CHALLENGE
Rewrite the entries from the line containing "The width and" through the final line, inclusive, changing "teal" to "green" and keeping everything else the same. Leave the pictures out of your answer.

Entries for locating described items
--*--
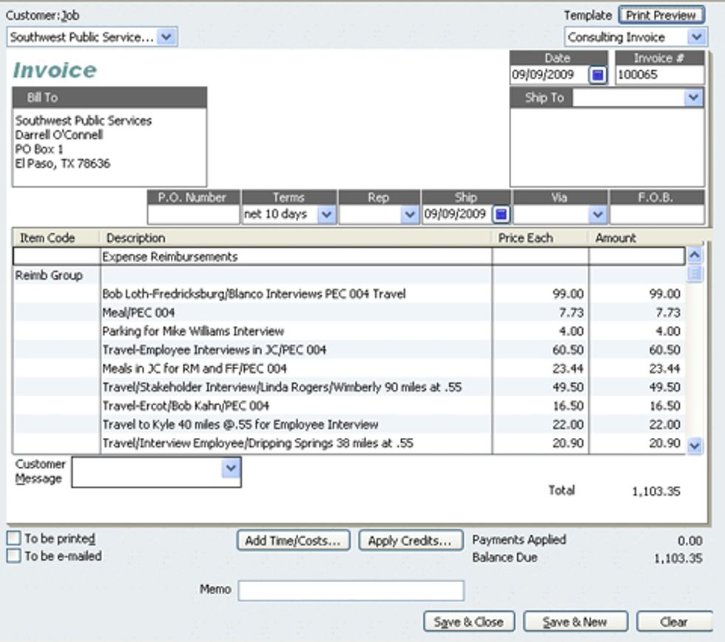Enable the 'To be e-mailed' checkbox
Screen dimensions: 725x642
(x=14, y=556)
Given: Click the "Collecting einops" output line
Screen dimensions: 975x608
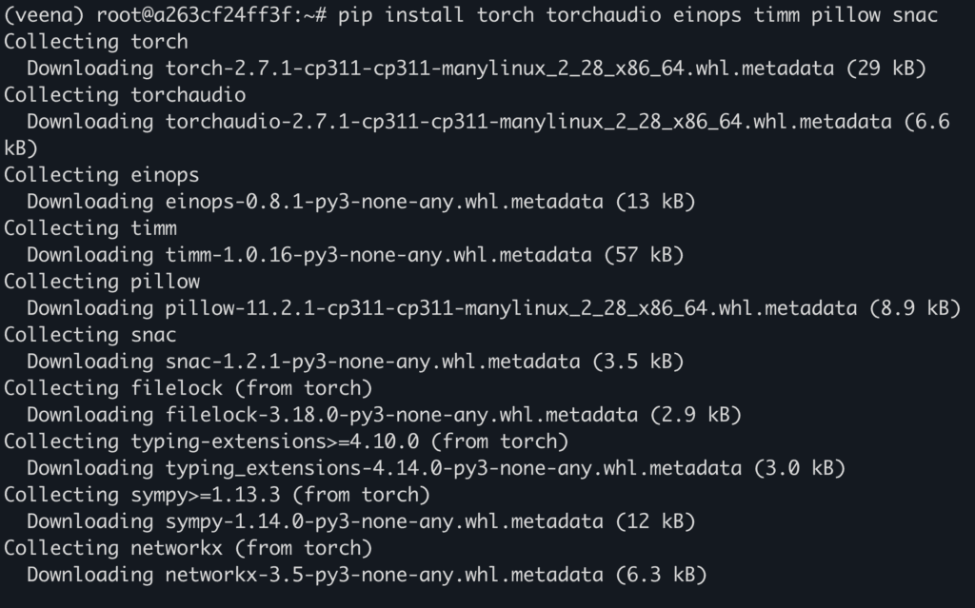Looking at the screenshot, I should (x=102, y=175).
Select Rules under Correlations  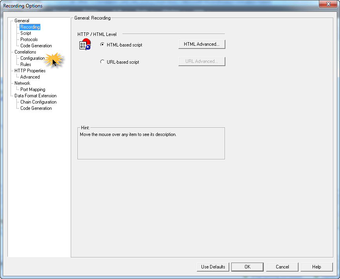pyautogui.click(x=26, y=64)
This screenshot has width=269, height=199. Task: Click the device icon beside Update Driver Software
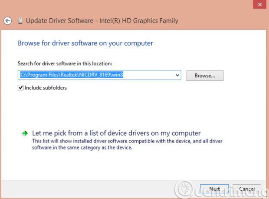coord(20,20)
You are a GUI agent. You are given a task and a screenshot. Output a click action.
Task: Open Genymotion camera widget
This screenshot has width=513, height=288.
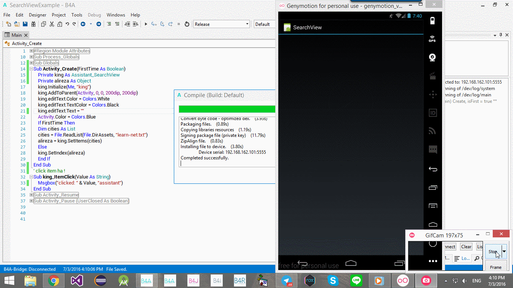433,57
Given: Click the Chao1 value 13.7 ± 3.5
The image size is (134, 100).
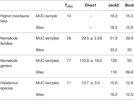Looking at the screenshot, I should tap(91, 83).
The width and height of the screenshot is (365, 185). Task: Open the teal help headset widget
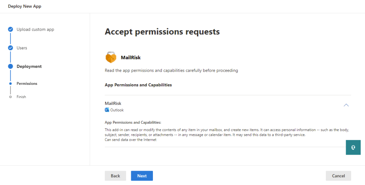pyautogui.click(x=353, y=147)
--*--
RESPONSE TO THIS EXERCISE
The width and height of the screenshot is (365, 185). Task: Open the green help headset widget
pyautogui.click(x=353, y=147)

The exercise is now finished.